Exercise instructions.
"text" appears in how many lines of the entries? State only the number.

Records to process.
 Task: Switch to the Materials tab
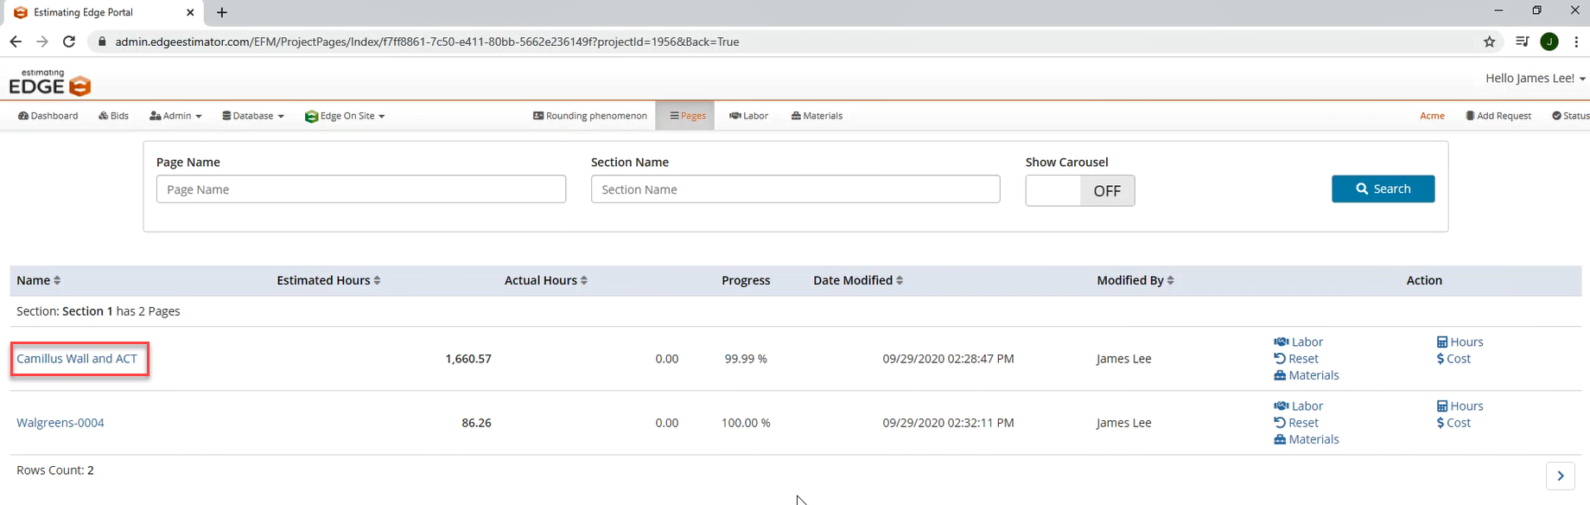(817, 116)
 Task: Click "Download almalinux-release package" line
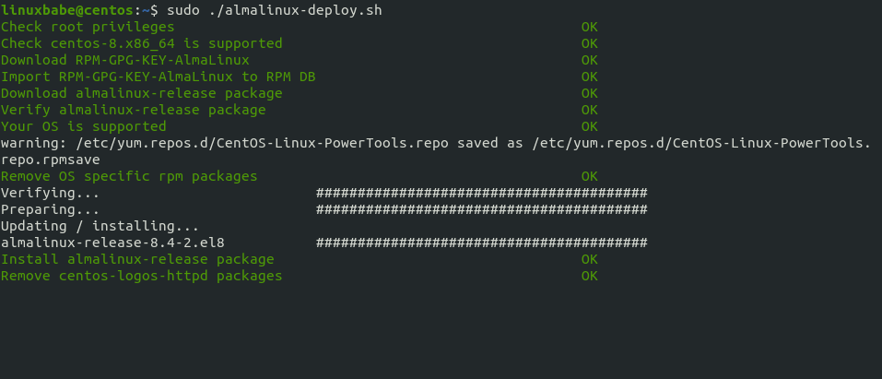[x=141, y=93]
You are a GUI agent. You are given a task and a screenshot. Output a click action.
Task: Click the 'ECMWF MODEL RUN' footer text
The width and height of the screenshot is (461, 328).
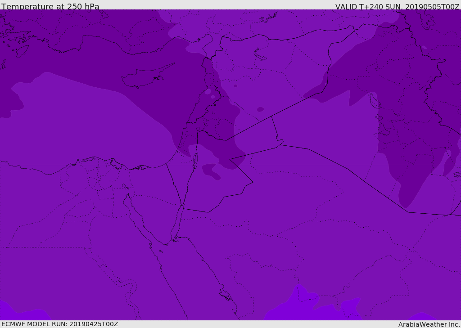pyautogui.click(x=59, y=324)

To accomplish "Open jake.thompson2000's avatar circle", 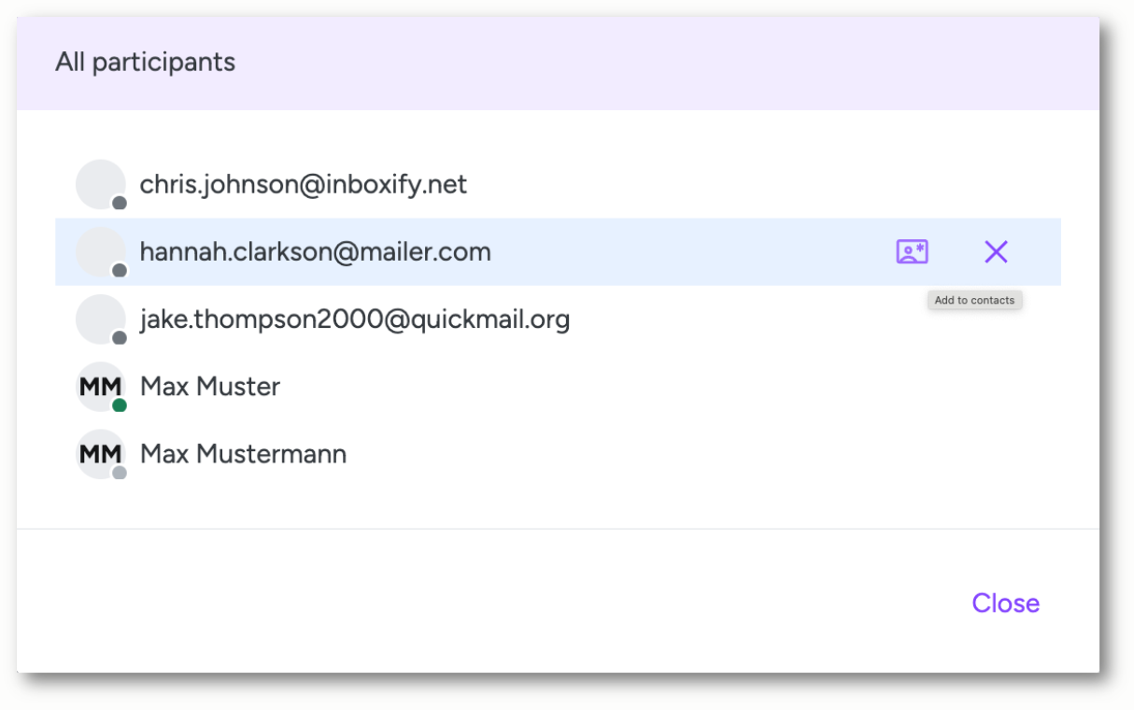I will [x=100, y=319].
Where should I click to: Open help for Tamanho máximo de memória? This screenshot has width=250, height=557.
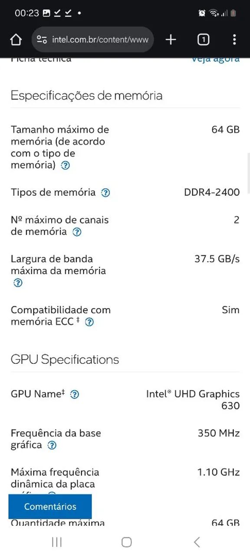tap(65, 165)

--

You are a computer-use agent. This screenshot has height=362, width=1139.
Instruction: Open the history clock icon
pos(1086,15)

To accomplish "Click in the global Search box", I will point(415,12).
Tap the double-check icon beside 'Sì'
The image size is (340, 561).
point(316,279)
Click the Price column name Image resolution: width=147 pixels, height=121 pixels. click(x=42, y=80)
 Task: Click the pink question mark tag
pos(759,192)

* * *

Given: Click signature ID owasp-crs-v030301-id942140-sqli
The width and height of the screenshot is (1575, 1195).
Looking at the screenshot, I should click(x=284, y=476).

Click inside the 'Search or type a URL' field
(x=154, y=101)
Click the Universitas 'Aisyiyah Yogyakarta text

Written solution.
2